***** Material supplied
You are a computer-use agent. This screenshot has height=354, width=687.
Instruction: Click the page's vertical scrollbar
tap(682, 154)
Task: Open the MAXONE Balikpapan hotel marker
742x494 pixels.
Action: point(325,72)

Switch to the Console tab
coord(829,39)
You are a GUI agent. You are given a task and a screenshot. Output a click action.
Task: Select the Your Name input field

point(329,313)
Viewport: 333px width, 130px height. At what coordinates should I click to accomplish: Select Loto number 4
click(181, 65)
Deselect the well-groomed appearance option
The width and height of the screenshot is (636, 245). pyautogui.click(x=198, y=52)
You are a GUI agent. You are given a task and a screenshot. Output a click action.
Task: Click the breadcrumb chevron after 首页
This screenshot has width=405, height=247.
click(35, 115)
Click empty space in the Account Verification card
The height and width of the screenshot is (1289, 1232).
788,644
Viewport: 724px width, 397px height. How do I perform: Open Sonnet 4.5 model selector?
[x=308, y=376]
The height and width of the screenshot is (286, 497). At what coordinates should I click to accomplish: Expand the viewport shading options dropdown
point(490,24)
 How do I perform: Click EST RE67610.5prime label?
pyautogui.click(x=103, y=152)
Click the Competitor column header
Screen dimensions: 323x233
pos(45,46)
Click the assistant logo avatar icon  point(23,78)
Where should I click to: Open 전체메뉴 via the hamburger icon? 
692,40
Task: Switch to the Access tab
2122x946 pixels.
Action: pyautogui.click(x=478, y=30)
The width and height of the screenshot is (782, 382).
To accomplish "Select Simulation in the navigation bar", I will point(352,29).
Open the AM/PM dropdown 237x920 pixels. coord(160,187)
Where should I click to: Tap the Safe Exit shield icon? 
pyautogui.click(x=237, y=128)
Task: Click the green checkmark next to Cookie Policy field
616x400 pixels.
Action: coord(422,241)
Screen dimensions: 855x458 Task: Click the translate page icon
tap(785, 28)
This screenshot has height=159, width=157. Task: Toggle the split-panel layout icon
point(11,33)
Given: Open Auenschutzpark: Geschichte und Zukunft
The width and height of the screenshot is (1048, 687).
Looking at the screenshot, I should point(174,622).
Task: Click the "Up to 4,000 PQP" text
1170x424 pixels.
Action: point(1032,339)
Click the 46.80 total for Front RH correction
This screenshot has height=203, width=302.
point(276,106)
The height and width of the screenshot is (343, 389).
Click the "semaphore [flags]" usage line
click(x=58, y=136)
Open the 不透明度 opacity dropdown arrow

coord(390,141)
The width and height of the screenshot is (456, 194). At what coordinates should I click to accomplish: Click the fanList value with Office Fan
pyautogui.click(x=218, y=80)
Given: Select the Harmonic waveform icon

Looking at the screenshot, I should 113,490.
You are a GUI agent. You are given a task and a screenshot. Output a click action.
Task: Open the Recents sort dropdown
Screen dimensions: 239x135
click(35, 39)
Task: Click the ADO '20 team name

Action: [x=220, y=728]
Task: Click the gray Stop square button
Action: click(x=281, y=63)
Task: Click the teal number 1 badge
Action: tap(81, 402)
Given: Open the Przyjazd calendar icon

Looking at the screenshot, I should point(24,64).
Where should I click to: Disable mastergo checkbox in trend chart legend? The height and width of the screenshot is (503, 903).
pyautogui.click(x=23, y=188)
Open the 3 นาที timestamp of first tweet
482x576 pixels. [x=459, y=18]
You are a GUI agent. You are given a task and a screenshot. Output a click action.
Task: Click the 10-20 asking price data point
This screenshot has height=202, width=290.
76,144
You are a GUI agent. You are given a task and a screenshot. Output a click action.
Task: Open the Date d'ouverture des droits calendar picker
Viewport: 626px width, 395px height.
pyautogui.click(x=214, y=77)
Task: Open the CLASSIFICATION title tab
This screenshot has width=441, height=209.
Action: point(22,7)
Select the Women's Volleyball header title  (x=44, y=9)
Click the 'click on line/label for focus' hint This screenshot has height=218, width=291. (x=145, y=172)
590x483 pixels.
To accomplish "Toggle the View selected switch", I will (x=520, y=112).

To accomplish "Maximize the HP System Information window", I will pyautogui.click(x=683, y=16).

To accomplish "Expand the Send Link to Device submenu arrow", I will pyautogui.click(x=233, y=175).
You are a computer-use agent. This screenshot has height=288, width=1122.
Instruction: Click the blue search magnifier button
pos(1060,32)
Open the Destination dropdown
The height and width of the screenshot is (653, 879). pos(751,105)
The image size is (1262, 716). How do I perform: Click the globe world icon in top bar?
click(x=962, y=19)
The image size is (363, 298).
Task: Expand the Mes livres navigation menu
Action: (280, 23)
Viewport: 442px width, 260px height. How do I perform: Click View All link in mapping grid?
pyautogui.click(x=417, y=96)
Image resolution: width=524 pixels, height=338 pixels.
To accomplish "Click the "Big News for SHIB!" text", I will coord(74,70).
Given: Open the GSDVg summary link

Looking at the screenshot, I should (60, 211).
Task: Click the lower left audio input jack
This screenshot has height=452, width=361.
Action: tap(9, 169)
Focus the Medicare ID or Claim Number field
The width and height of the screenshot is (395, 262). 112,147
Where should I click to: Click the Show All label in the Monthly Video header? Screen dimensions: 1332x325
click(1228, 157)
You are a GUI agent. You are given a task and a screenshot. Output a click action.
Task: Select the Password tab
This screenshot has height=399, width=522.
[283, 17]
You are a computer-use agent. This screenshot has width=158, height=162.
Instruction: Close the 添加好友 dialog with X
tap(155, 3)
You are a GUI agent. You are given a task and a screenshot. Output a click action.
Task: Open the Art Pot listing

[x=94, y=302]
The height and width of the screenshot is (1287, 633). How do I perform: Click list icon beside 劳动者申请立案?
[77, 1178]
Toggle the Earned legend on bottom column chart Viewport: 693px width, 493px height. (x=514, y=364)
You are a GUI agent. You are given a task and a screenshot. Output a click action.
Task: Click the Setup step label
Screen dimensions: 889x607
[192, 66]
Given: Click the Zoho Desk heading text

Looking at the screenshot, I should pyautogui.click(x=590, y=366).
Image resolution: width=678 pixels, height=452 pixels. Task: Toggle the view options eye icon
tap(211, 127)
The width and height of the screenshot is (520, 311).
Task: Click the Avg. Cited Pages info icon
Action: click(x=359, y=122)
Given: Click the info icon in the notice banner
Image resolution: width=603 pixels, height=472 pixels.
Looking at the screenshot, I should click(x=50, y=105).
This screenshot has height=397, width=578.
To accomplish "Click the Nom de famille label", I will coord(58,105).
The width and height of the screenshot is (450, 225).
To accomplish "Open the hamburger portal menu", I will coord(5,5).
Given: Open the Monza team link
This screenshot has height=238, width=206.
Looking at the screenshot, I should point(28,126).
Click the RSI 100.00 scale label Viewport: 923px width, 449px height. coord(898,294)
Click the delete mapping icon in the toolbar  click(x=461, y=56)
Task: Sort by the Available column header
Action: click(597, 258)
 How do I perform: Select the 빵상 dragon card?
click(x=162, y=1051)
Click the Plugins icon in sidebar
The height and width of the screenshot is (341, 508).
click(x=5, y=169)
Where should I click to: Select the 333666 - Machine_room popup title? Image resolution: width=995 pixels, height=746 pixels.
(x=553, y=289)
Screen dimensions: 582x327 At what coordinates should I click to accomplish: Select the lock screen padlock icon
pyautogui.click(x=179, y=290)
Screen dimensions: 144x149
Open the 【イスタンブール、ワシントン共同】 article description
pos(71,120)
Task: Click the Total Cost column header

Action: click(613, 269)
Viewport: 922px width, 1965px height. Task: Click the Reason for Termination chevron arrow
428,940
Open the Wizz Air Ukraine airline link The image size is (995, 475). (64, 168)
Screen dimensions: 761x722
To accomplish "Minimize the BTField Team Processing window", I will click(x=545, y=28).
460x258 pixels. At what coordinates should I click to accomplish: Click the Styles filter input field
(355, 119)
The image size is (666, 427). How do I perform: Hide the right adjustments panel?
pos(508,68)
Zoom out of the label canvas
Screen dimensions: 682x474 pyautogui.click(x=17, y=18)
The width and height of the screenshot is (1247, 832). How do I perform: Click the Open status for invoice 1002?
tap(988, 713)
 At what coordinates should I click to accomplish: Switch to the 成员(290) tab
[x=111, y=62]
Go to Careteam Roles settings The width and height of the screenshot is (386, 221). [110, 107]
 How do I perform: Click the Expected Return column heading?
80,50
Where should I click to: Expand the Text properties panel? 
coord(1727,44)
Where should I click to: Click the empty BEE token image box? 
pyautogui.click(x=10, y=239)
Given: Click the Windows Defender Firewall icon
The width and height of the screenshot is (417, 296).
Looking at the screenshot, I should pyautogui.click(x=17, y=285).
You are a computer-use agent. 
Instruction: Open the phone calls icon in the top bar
**********
» **About this exercise**:
Every line above that holds "computer" should be copied out.

» **Output of the task**:
You are a computer-use agent. This screenshot has height=354, width=687.
You are a computer-use agent. This screenshot has height=288, width=1122.
You are a computer-use agent. This screenshot has width=158, height=162.
You are a computer-use agent. 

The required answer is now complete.